Hard as it may be to believe, last night's Baltimore Symphony Orchestra concert in Meyerhoff Hall was the occasion for the first BSO performance of one of the most moving orchestral song cycles of the 20th century: Benjamin Britten's Serenade for Tenor,Horn and Strings.
In 1943 Britten called this setting of six poems -- all concerned with aspects of dusk, night, sleep or death -- "not important stuff, but quite pleasant, I think." That must be what they mean by British understatement.
The composer takes great poems by Tennyson, Blake and others and makes them even greater. Tennyson may have had the best ear of any English poet and his song "The Splendour falls on castle walls" in "Princess Ida" is filled with marvelous echoic effects, but it sounds positively prosaic by itself after hearing Britten's setting with its sinuous string rhythms, its alternately pointed and muted horn calls and its silvery tenor part.
The piece received a splendid performance by BSO guest conductor Raymond Leppard, tenor John Aler and hornist David Bakkegard.

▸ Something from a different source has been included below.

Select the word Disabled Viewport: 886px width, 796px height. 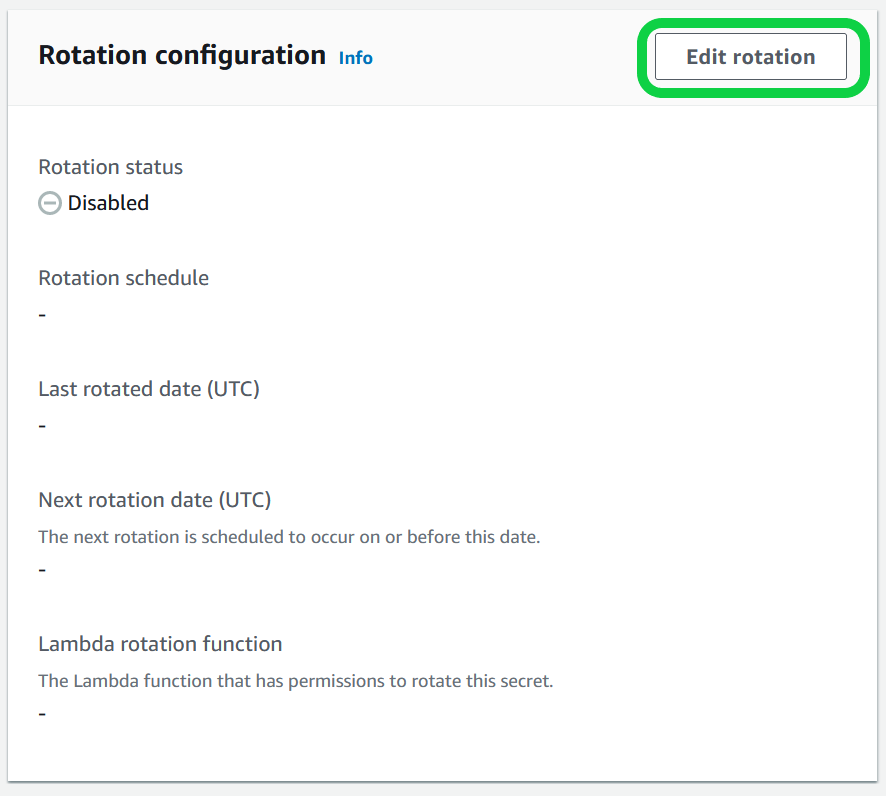coord(109,203)
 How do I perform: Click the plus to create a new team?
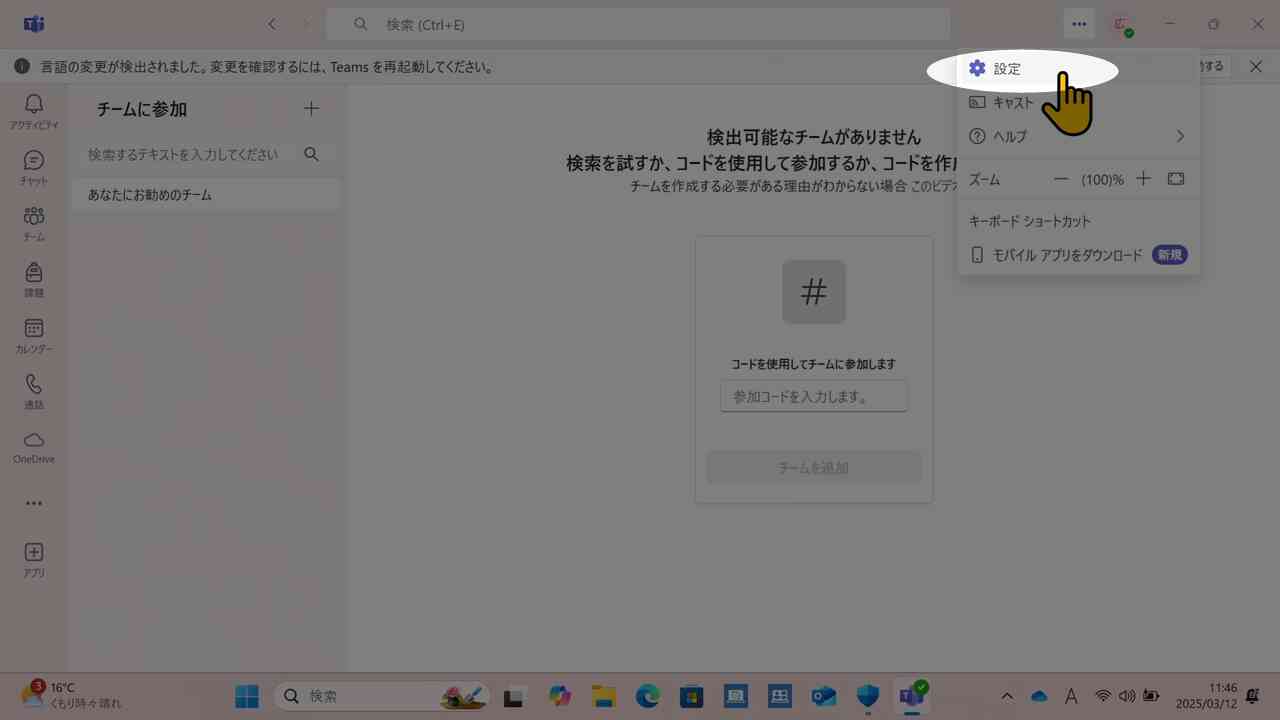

The 63-year-old British conductor was a longtime member of the Britten circle. He worked with the composer in London and at Aldeburgh and he has conducted his operas in London, New York and San Francisco.
That experience showed last night. In the work's "Dirge," for example, he was able to give each of the strands of counterpoint played by different sections of the strings a different center of emotional gravity, and elsewhere he was able to capture all of the work's dancing delicacy and joy. Aler sang with his usual intelligence, taste and beauty of tone; Bakkegard, the BSO's principal hornist, played his instrument with all of the majesty and nobility for which it is celebrated and avoided all the hazards and infelicities of sound for which it is feared.